When confronted with a hardship, the standard consumer’s brain floods with negative emotion and shuts down, grappling for a remote control or a convenience product to dull the pain. In this scene, there is nothing but the consumer, and the problem.

But as a Mustachian, you’ve learned to step back immediately and survey the scene from a broader perspective. Suddenly there’s you, the problem, and all the other people who live in this world and those have lived before you. Some of those other people have solved problems just like yours, often with fewer advantages. With the narrow view, you might only see the bottom of a hole you just fell into.
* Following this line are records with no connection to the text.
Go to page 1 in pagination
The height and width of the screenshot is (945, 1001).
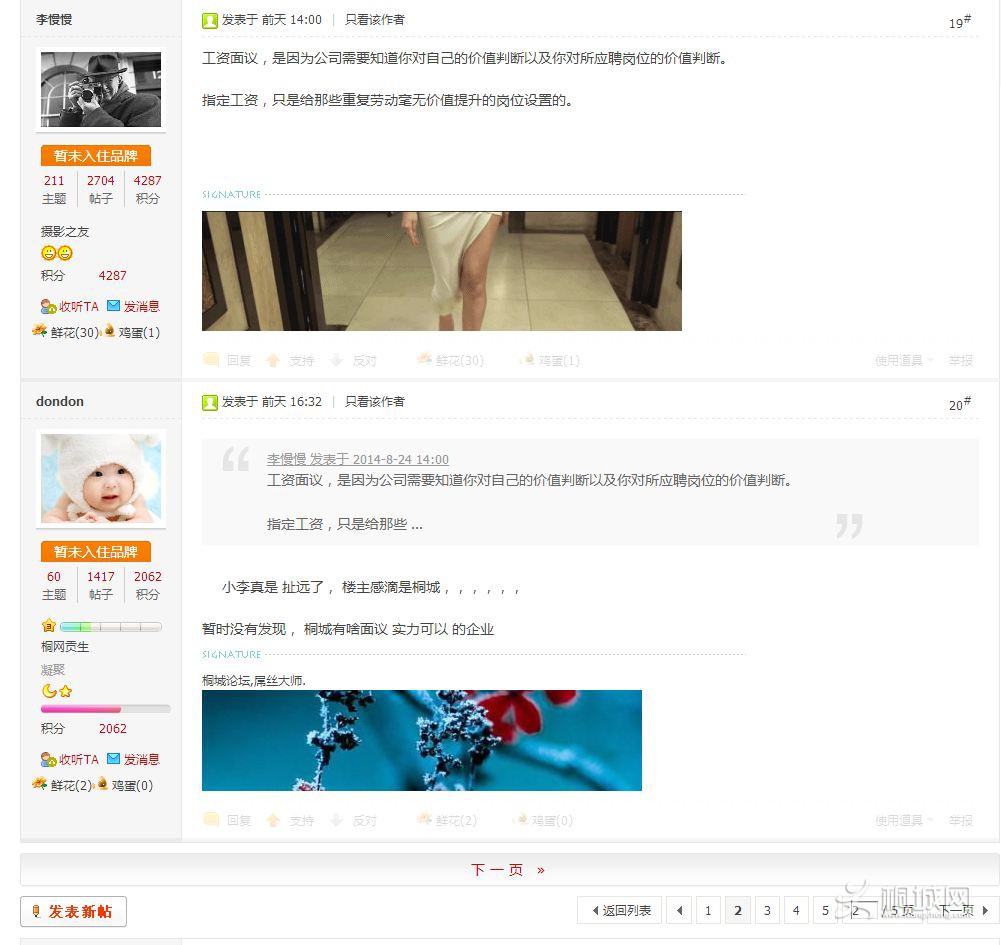[x=708, y=911]
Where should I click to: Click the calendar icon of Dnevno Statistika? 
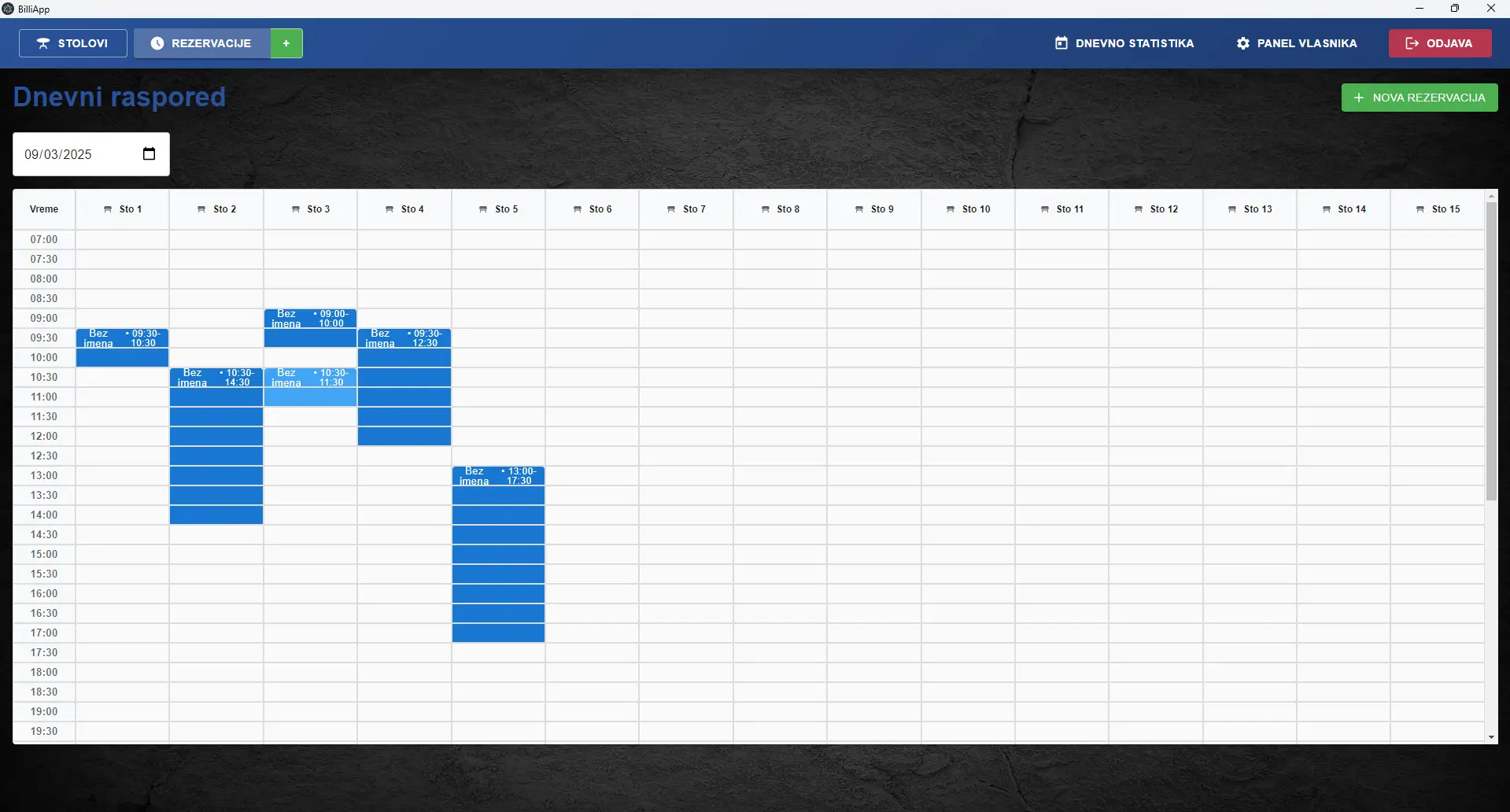click(x=1061, y=43)
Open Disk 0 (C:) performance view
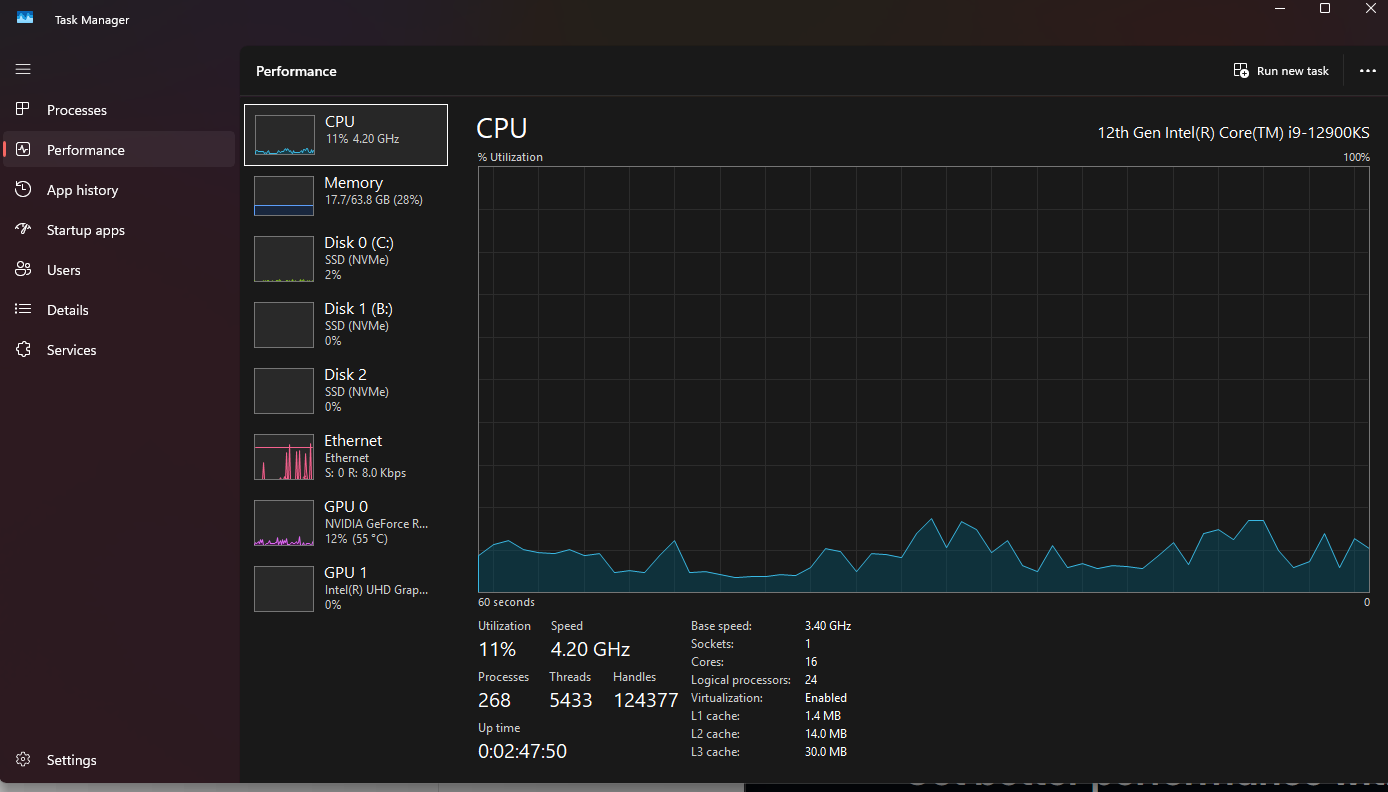 click(x=345, y=258)
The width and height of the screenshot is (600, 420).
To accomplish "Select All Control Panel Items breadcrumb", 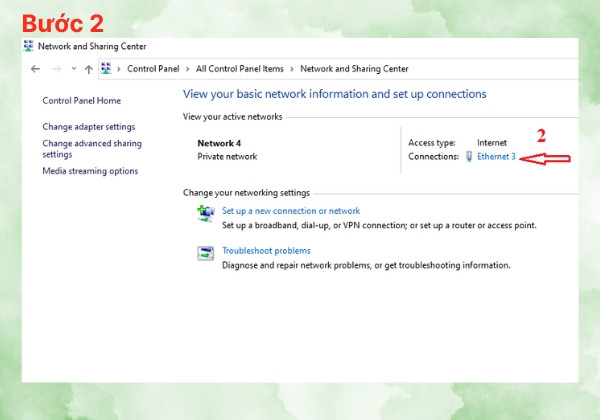I will pyautogui.click(x=240, y=69).
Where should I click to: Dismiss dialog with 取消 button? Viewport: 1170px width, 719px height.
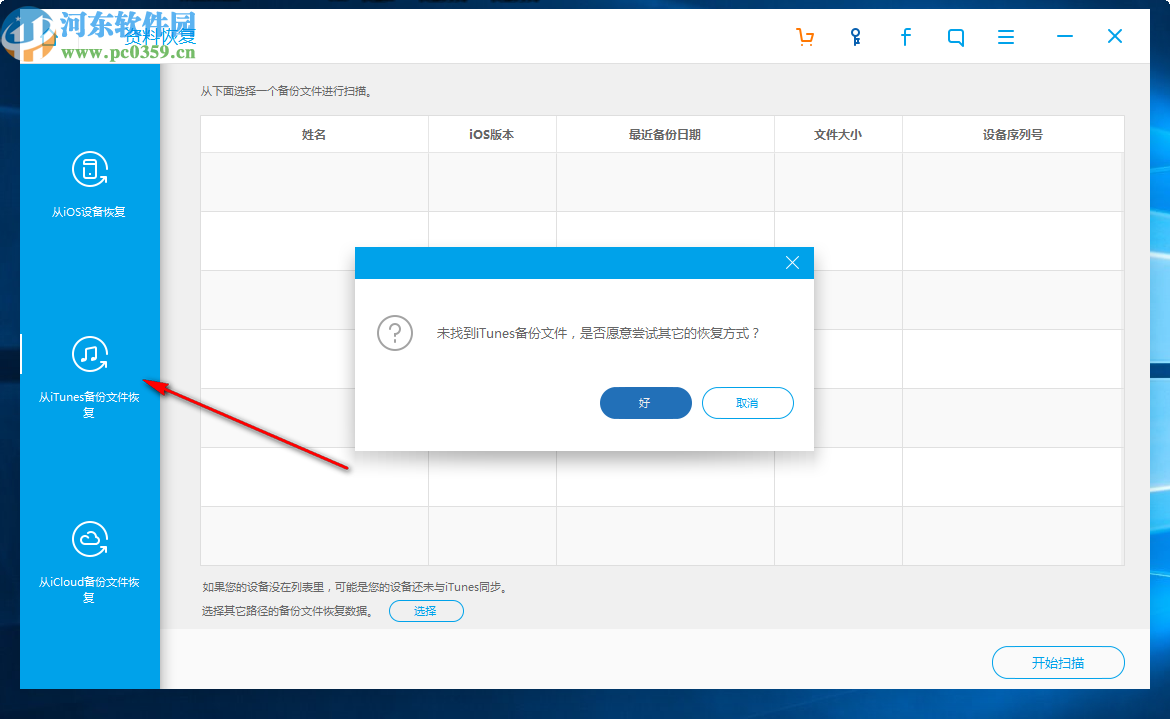(x=747, y=402)
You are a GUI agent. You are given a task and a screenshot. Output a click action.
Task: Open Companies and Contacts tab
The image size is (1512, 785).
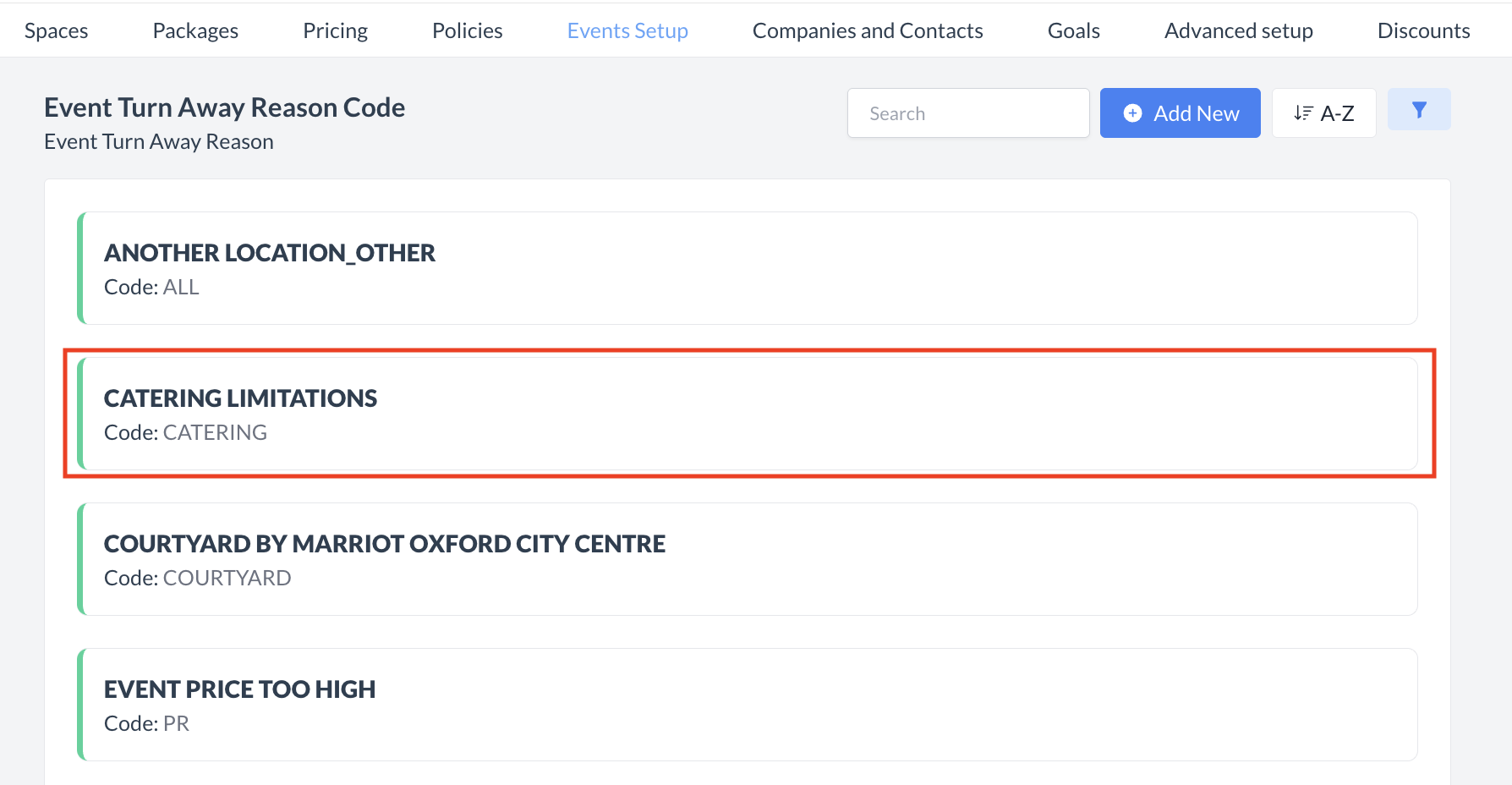pos(868,31)
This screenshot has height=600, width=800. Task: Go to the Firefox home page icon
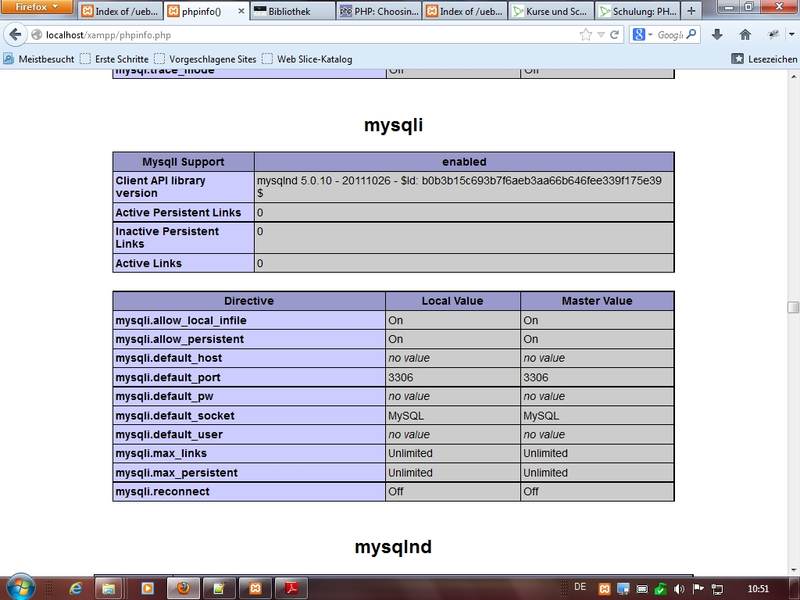(745, 35)
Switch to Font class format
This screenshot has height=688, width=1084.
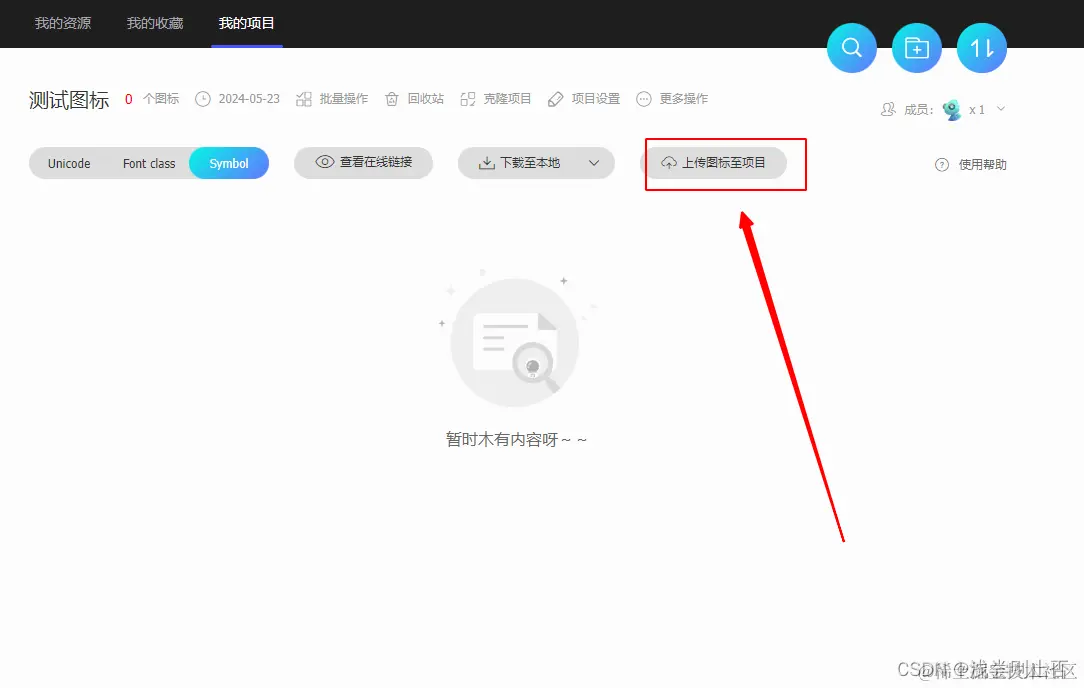(x=148, y=163)
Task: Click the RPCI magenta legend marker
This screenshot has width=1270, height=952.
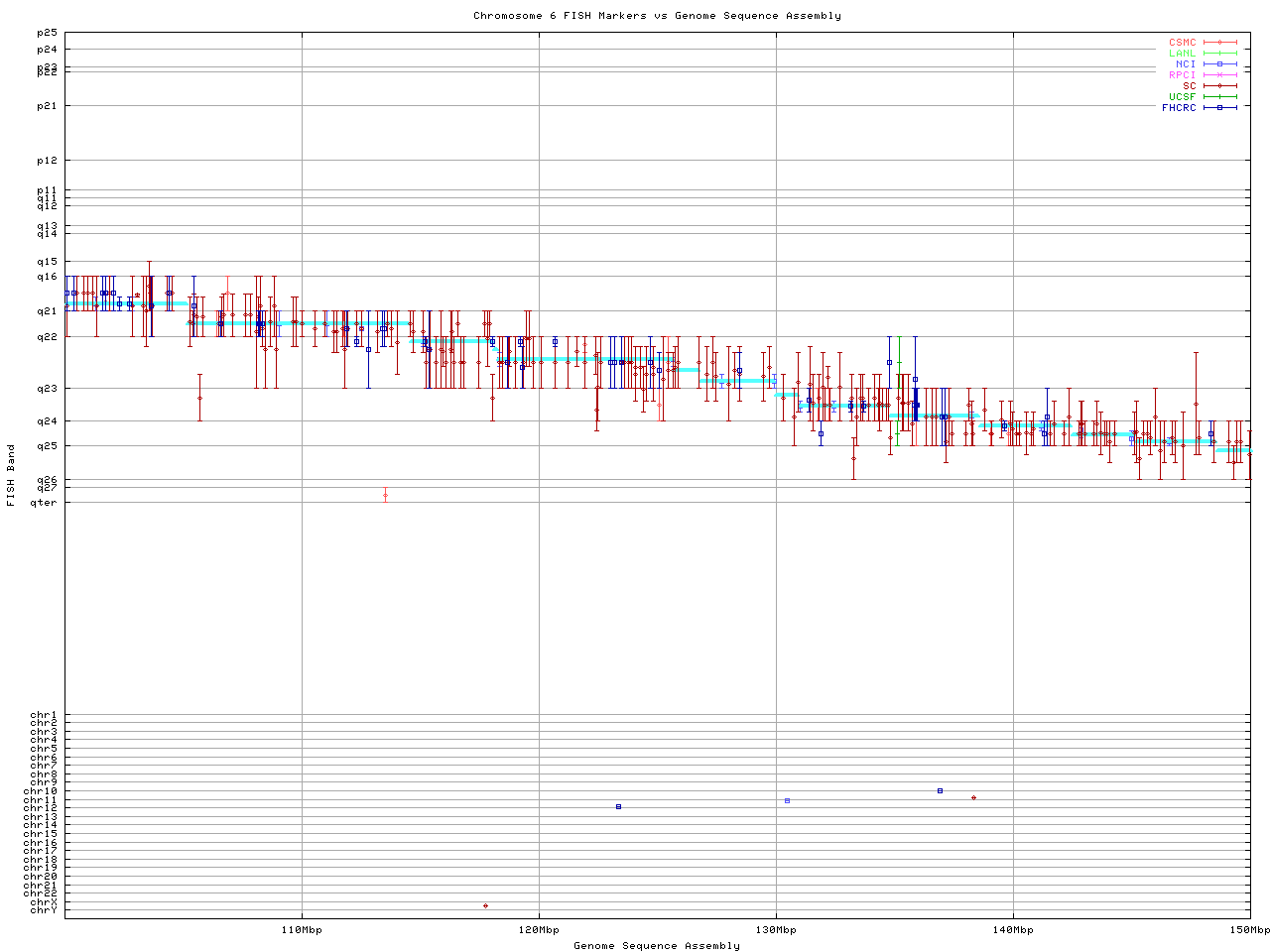Action: 1219,75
But zooming out, you see the flowers, grass, and overhanging tree branches you can use to pull yourself out.

So today we take a trip to London, where a young Mustachian-in-training wrestles with his savings rate, and we get to contrast the UK financial scene with our own.

MMM,

I recently discovered your excellent blog through a UK financial blog called Monevator which I’m sure you’re aware of.

I am a 25-year-old working in finance in London, earning about £50k p.a. (c. $78k in your money!)  This is quite a bit more than the UK average though I suspect not atypical for London.

After tax my take home pay is just over £34k p.a., or £2833 per month.

Living costs in London are ridiculously high – I share a 2-bed flat with a flatmate and we *each* pay £910 per month for the privilege including council tax.

I do live in a nice area of London, and yes I realise that my situation lacks the economy of a larger household of 3-4 people, but the cost of renting probably wouldn’t change materially while keeping me the same distance from work (might save £100-150 per month, which is a lot but I’d be much less happy in a different area).

Other bills:
– water, energy, internet total £75,
– mobile phone at £25/month
– a bus pass at £120/month
– interest on student loans: £25/month

 Total Bills: £1155/month

Savings/investments: Each month I invest

– £200 pcm into an ISA in shares/funds (a tax sheltered account)
– £100 pcm into a cash savings ISA
– £270 put aside each month into my SIPP (pension account similar to 401(k).
– Principal portion of student loan repayment on a $19k balance at 1.5%: £125
Total: £620/month

So after all that we get to just over £1k left per month for food plus everything else.

Current balances are:
SIPP (only accessible at 55 years old) £6,500
ISA £1,350
Cash £2,500
Total – just over £10k

So after housing, bills, food, transport and savings I have about £700 left per month. I guess the main difficulty I have is that given I have high fixed costs at the moment (rent being the bulk of it), I struggle to see how I can save as much as you propose throughout your blog.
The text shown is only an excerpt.